▶ **Задание A**:
Ответьте по тексту о песне Шуберта на три вопроса:
(i) Кого текст называет мастером сочинения и исполнения музыки по «вероятностному» методу?
(ii) Чьё стихотворение переложено в песне Шуберта?
(iii) Что остаётся неизвестным о падении листа?
▶ **Задание B**: Продолжите текст о песне Шуберта и вероятности, начав сразу после его последнего предложения.

──────── Исходный текст

Отношения между музыкой и внезапностью, музыкой и вероятностью зашли дальше и углубились в XX столетии, дали ответвления музыки, сочиняемой следуя «вероятностному» методу случайности или исполняемой на условиях «вероятностности» – мастер и в том, и в другом архимодернист Джон Кейдж. Песня Шуберта, разумеется, классическая по форме и формально упорядоченная в своей структуре. Однако это переложение мюллеровского стихотворения кажется атмосферной игрой с вероятностью и предопределено остью. Выберете лист в кроне дерева, любой лист – он ли окажется тем, что упадёт? Один из них обязательно упадёт, но какой? Получается диалог между индивидуальностью и всеобщими нормами: вот моя жизнь, во всей её неповторимости, но она часть природного порядка, где конечный итог любого явления известен, лист упадёт, но его траектория и время гибели неизвестны. Какой же лист один из многих и когда он сорвется с ветки?

────────────────
──────── Предоставленные записи

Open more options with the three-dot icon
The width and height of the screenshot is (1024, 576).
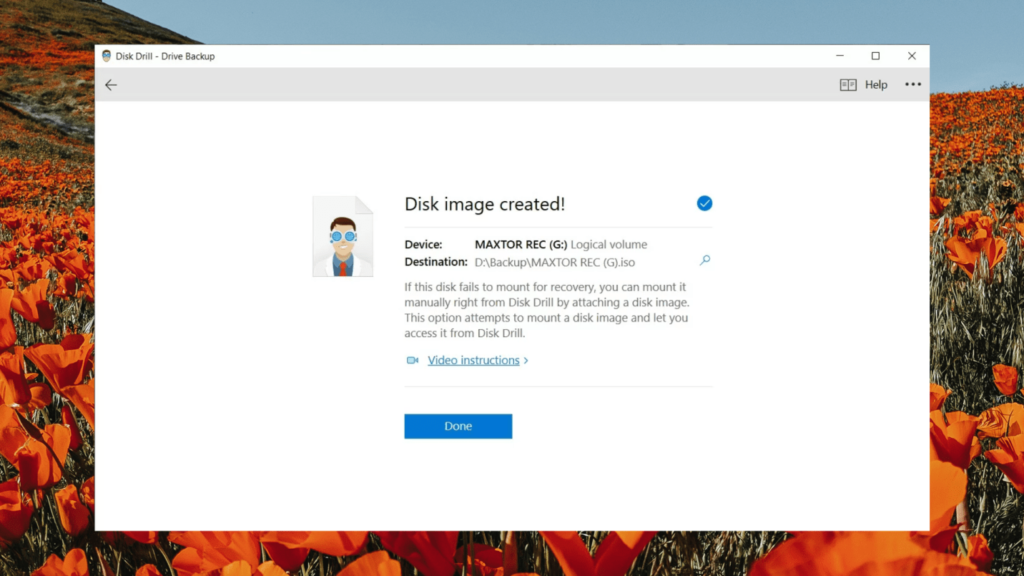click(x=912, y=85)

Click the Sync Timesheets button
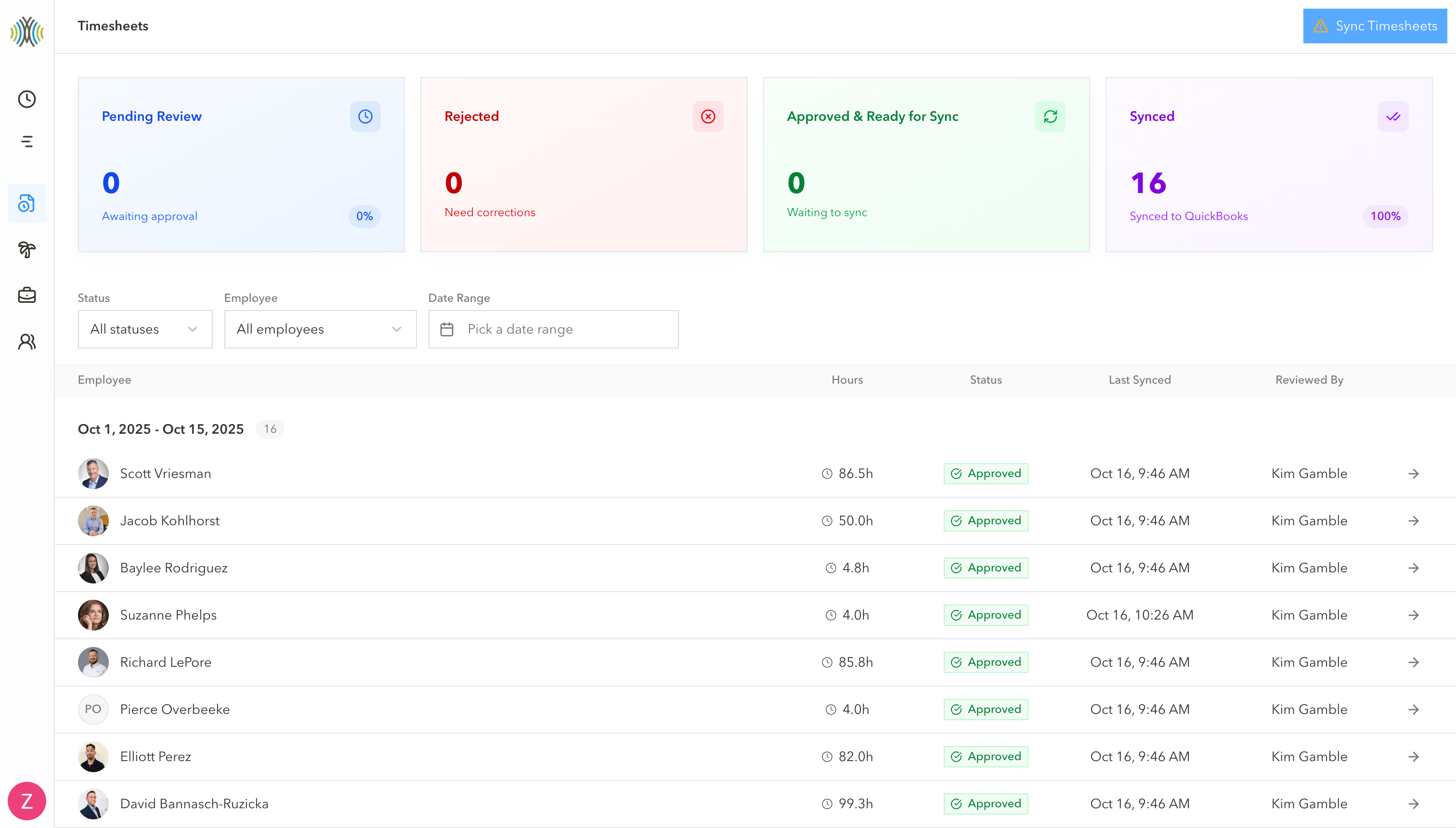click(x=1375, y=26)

────────────────
──────── Предоставленные записи

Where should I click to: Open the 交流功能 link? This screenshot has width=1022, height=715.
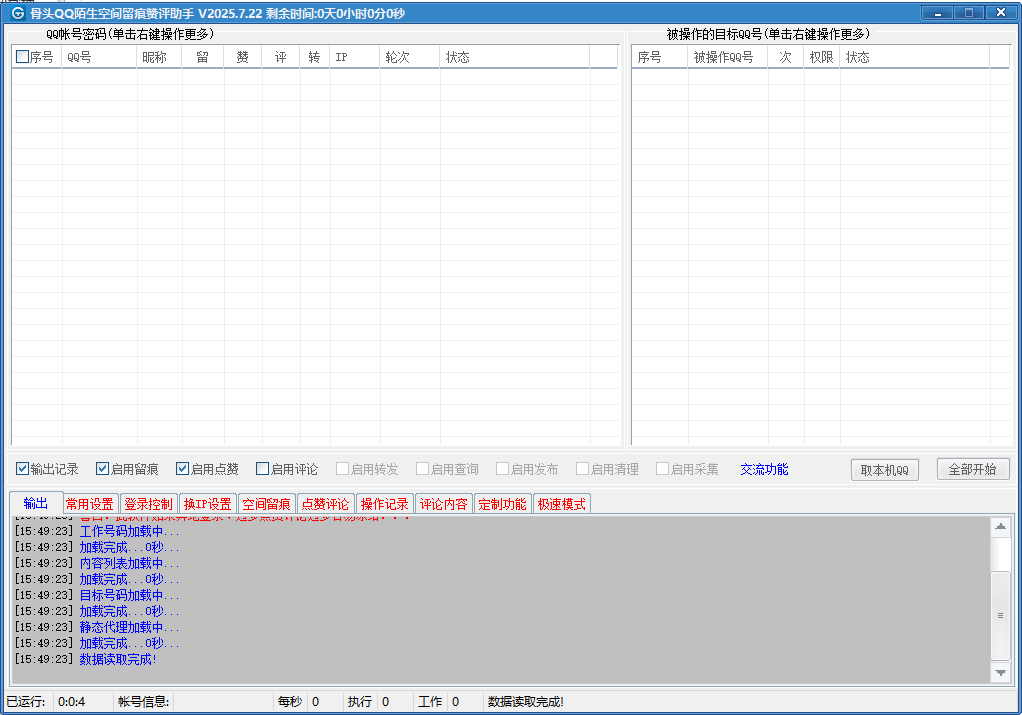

────────────────

▶ **Ответ A**:
(i) Архимодерниста Джона Кейджа.
(ii) Мюллера.
(iii) Траектория листа и время его гибели.

▶ **Ответ B**:
Традиционный взгляд на игру случая сводит её к суеверию. Мир кажется царством случайного, но под видимостью внешнего беспорядка скрыты непоколебимые законы, и падающие листья не меньше, чем яблоки, тоже подчинены закону тяготения, блистательно описанным Ньютоном. Французский астроном и математик Пьер-Симон Лаплас следовал Ньютону. Это тот самый Лаплас, который на вопрос Наполеона о том, какое место в небесной механике занимает бог, ответил знаменитыми словами: «Я не нуждаюсь в этой гипотезе». Так вот, Лаплас в 1814 году в работе по математической вероятности предложил классическое определение детерминизма:
«Разум, который в один определенный момент мог бы знать все силы, приводящие природу в движение, а также расположение всех частей, из которых она состоит, смог бы, если бы сумел, еще и подвергнуть все эти данные анализу, охватить единой формулой перемещения небесных тел и мельчайших атомов. Для такого разума не было бы ничего неопределенного, и будущее, подобно прошлому, могло бы предстать пред его взором».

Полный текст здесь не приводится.